Fadenkreuz

[562] Fadenkreuz oder Fadennetz in Fernrohren. Soll bei genaueren Beobachtungen eine bestimmte Richtung mittels eines Fernrohres bestimmt werden, so ist: es nötig, daß dieselbe auch im Fernrohr zur Wahrnehmung gebracht wird. Es geschieht dies meist dadurch, daß man in der Bildebene des Objektivs zwei sich kreuzende Fäden ausspannt, deren Schnittpunkt sodann in Verbindung mit dem optischen Mittelpunkt der dem Objektiv äquivalenten Linse die sogenannte »Absehenslinie« des Fernrohres bestimmt.

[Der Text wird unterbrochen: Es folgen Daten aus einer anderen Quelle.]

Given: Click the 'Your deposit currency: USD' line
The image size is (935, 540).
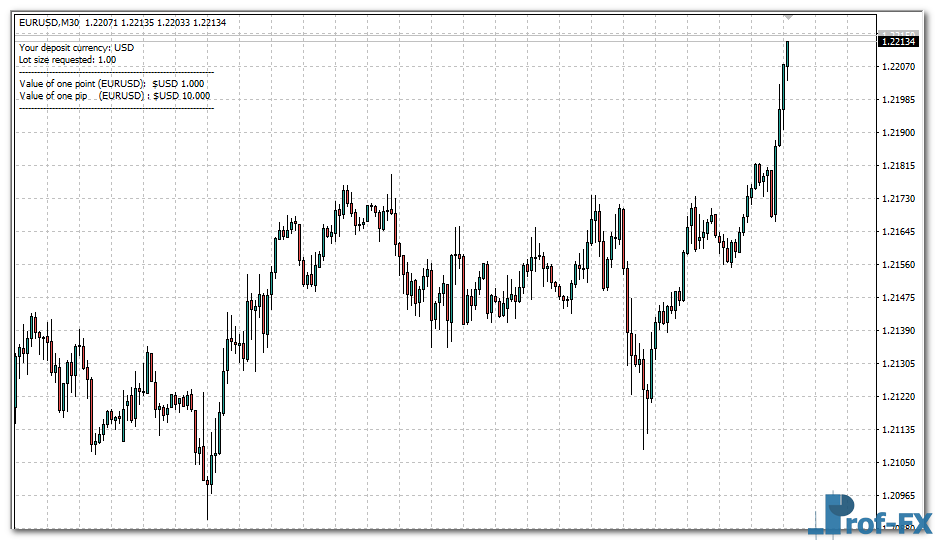Looking at the screenshot, I should pos(76,47).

Besitzt das Fernrohr ein Ramsdensches oder ähnliches Okular (auch wohl positives Okular genannt), so bildet Objektiv und Fadennetz zusammen ein von der Okularstellung unabhängiges System, kommt aber ein Huyghensches Okular (auch wohl negatives Okular genannt) zur Anwendung, so befindet sich die Bildebene zwischen den Linsen desselben, und bei Einteilung des Okulars auf deutliche Sehweite wird auch das Fadennetz mit verschoben und damit die Absehenslinie leicht verändert. Bei dem Galileischen Fernrohr läßt sich wegen[562] der Anwendung einer Konvexlinie als Okular ein Fadennetz überhaupt nicht anbringen. Für Fernrohre, mit denen exakte Messungen ausgeführt werden sollen, ist es also im allgemeinen nötig, Okulare der edleren Art zu verwenden, damit die Absehenslinie ihre Lage zu den geometrisch wichtigen Teilen des Fernrohres oder des Instrumentes, mit dem das Fernrohr verbunden ist, für verschiedene Okulareinstellung nicht ändert. – Bei Meßinstrumenten, die nach dem Reflexionsprinzip oder in der Art der Heliometer (s.d.) zu Messungen verwendet werden, ist ein Fadennetz unnötig, was, da man infolgedessen bei den Beobachtungen auch keine Feldbeleuchtung gebraucht, als einer der Vorzüge dieser Art Instrumente anzusehen ist.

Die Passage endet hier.